- _WHAT YOU WILL DO_
The answer is the complete listing below, written out again exactly.

********************

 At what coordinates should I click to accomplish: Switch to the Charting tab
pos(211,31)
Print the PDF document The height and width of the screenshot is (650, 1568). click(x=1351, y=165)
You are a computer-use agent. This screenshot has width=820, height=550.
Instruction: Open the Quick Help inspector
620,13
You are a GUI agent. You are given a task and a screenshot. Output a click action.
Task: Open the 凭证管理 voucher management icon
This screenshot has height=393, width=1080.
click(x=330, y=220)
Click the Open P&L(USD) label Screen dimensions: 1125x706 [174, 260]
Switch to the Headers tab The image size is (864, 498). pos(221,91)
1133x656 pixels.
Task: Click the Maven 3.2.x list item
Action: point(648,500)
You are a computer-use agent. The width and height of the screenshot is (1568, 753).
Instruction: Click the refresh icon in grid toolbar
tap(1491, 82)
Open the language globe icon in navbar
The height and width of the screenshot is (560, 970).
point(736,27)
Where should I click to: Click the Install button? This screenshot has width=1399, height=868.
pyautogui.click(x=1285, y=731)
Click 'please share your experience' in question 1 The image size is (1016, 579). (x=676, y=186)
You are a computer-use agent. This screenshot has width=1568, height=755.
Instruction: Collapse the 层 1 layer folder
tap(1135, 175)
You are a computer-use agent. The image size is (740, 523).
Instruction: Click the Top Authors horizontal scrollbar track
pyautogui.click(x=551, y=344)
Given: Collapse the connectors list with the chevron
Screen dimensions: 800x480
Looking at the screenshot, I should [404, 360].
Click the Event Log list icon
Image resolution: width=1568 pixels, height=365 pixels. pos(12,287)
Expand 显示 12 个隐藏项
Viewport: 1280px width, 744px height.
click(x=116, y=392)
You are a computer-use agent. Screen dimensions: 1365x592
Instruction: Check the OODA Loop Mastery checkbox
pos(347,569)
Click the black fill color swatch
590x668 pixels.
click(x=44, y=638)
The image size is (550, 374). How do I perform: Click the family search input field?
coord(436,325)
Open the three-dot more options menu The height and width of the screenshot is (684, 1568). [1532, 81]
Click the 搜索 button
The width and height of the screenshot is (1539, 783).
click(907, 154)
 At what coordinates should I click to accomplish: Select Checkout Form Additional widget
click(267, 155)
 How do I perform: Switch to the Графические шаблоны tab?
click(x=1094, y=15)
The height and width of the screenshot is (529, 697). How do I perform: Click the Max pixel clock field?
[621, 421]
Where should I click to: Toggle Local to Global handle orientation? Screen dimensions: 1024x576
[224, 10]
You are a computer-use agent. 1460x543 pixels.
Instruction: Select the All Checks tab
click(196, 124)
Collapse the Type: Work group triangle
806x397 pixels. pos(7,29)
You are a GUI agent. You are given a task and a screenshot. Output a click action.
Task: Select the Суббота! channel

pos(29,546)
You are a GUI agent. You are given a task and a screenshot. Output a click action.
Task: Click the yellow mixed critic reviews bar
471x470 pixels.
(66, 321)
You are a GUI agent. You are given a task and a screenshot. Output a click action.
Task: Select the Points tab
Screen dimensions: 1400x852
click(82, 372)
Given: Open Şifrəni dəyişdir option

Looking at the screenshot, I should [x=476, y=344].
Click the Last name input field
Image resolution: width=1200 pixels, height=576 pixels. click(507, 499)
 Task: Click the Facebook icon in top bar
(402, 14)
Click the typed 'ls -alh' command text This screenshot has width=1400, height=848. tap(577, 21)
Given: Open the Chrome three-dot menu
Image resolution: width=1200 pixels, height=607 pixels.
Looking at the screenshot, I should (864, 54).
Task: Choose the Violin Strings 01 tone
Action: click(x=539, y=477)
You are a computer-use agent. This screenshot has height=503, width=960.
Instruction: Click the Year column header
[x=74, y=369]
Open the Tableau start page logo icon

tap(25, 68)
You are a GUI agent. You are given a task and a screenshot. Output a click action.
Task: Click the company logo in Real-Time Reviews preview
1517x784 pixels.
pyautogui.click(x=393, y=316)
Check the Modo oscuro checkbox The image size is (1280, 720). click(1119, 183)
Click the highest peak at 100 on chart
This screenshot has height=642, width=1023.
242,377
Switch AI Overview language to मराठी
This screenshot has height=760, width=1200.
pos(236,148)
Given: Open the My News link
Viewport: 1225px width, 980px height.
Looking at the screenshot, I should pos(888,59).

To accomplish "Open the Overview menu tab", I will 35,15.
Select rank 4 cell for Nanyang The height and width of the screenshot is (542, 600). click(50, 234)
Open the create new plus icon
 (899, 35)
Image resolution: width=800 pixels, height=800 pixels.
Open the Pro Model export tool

********************

- _YOUR SOLUTION_
 At what coordinates should I click to accomplish: Switch to the Charting tab
pos(211,31)
Print the PDF document The height and width of the screenshot is (650, 1568). click(x=1351, y=165)
You are a computer-use agent. This screenshot has width=820, height=550.
Instruction: Open the Quick Help inspector
620,13
You are a GUI agent. You are given a task and a screenshot. Output a click action.
Task: Open the 凭证管理 voucher management icon
This screenshot has height=393, width=1080.
click(x=330, y=220)
Click the Open P&L(USD) label Screen dimensions: 1125x706 [174, 260]
Switch to the Headers tab The image size is (864, 498). pos(221,91)
1133x656 pixels.
Task: Click the Maven 3.2.x list item
Action: point(648,500)
You are a computer-use agent. The width and height of the screenshot is (1568, 753).
Instruction: Click the refresh icon in grid toolbar
tap(1491, 82)
Open the language globe icon in navbar
The height and width of the screenshot is (560, 970).
point(736,27)
Where should I click to: Click the Install button? This screenshot has width=1399, height=868.
pyautogui.click(x=1285, y=731)
Click 'please share your experience' in question 1 The image size is (1016, 579). (x=676, y=186)
You are a computer-use agent. This screenshot has width=1568, height=755.
Instruction: Collapse the 层 1 layer folder
tap(1135, 175)
You are a computer-use agent. The image size is (740, 523).
Instruction: Click the Top Authors horizontal scrollbar track
pyautogui.click(x=551, y=344)
Given: Collapse the connectors list with the chevron
Screen dimensions: 800x480
Looking at the screenshot, I should [404, 360].
Click the Event Log list icon
Image resolution: width=1568 pixels, height=365 pixels. pos(12,287)
Expand 显示 12 个隐藏项
Viewport: 1280px width, 744px height.
click(x=116, y=392)
You are a computer-use agent. Screen dimensions: 1365x592
Instruction: Check the OODA Loop Mastery checkbox
pos(347,569)
Click the black fill color swatch
590x668 pixels.
click(x=44, y=638)
The image size is (550, 374). How do I perform: Click the family search input field?
coord(436,325)
Open the three-dot more options menu The height and width of the screenshot is (684, 1568). [1532, 81]
Click the 搜索 button
The width and height of the screenshot is (1539, 783).
click(907, 154)
 At what coordinates should I click to accomplish: Select Checkout Form Additional widget
click(267, 155)
 How do I perform: Switch to the Графические шаблоны tab?
click(x=1094, y=15)
The height and width of the screenshot is (529, 697). How do I perform: Click the Max pixel clock field?
[621, 421]
Where should I click to: Toggle Local to Global handle orientation? Screen dimensions: 1024x576
[224, 10]
You are a computer-use agent. 1460x543 pixels.
Instruction: Select the All Checks tab
click(196, 124)
Collapse the Type: Work group triangle
806x397 pixels. pos(7,29)
You are a GUI agent. You are given a task and a screenshot. Output a click action.
Task: Select the Суббота! channel

pos(29,546)
You are a GUI agent. You are given a task and a screenshot. Output a click action.
Task: Click the yellow mixed critic reviews bar
471x470 pixels.
(66, 321)
You are a GUI agent. You are given a task and a screenshot. Output a click action.
Task: Select the Points tab
Screen dimensions: 1400x852
click(82, 372)
Given: Open Şifrəni dəyişdir option

Looking at the screenshot, I should [x=476, y=344].
Click the Last name input field
Image resolution: width=1200 pixels, height=576 pixels. click(507, 499)
 Task: Click the Facebook icon in top bar
(402, 14)
Click the typed 'ls -alh' command text This screenshot has width=1400, height=848. tap(577, 21)
Given: Open the Chrome three-dot menu
Image resolution: width=1200 pixels, height=607 pixels.
Looking at the screenshot, I should (864, 54).
Task: Choose the Violin Strings 01 tone
Action: click(x=539, y=477)
You are a computer-use agent. This screenshot has height=503, width=960.
Instruction: Click the Year column header
[x=74, y=369]
Open the Tableau start page logo icon

tap(25, 68)
You are a GUI agent. You are given a task and a screenshot. Output a click action.
Task: Click the company logo in Real-Time Reviews preview
1517x784 pixels.
pyautogui.click(x=393, y=316)
Check the Modo oscuro checkbox The image size is (1280, 720). click(1119, 183)
Click the highest peak at 100 on chart
This screenshot has height=642, width=1023.
242,377
Switch AI Overview language to मराठी
This screenshot has height=760, width=1200.
pos(236,148)
Given: Open the My News link
Viewport: 1225px width, 980px height.
Looking at the screenshot, I should pos(888,59).

To accomplish "Open the Overview menu tab", I will 35,15.
Select rank 4 cell for Nanyang The height and width of the screenshot is (542, 600). click(50, 234)
Open the create new plus icon
 (899, 35)
Image resolution: width=800 pixels, height=800 pixels.
Open the Pro Model export tool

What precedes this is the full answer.